### RECORDS TO USE
# # # # # # #

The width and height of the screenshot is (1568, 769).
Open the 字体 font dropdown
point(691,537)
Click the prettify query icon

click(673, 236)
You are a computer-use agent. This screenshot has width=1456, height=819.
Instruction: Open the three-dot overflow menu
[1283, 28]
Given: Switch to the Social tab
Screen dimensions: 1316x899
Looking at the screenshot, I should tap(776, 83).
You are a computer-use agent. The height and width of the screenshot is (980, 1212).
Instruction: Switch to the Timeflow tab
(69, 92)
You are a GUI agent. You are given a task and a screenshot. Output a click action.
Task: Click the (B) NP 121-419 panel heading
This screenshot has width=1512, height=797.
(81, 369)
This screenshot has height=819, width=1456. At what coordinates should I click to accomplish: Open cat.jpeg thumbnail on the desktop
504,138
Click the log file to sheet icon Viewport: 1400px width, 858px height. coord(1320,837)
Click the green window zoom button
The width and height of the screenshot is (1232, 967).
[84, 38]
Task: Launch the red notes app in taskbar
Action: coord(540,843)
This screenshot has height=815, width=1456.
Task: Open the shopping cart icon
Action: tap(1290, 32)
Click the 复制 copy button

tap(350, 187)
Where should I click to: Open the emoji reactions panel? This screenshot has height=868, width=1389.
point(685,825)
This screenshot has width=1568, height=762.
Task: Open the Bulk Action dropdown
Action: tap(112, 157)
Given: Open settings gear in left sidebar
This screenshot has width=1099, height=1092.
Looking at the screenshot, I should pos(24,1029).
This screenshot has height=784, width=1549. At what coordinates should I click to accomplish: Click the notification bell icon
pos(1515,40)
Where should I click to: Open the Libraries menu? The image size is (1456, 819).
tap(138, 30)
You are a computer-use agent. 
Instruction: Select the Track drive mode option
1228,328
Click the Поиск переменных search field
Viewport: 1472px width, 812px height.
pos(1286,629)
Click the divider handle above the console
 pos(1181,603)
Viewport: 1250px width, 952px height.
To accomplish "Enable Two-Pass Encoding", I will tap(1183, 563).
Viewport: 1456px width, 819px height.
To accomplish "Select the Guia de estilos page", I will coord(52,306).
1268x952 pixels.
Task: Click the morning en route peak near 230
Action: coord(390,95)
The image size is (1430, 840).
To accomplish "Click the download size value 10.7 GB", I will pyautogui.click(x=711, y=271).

# # # # # # #

### ASSIGNMENT
What lines in the data hold the word "agent"? Return them.

### ANSWER SECTION
You are a computer-use agent. This screenshot has width=1456, height=819.
You are a computer-use agent. The height and width of the screenshot is (980, 1212).
You are a GUI agent. You are given a task and a screenshot. Output a click action.
You are a computer-use agent. 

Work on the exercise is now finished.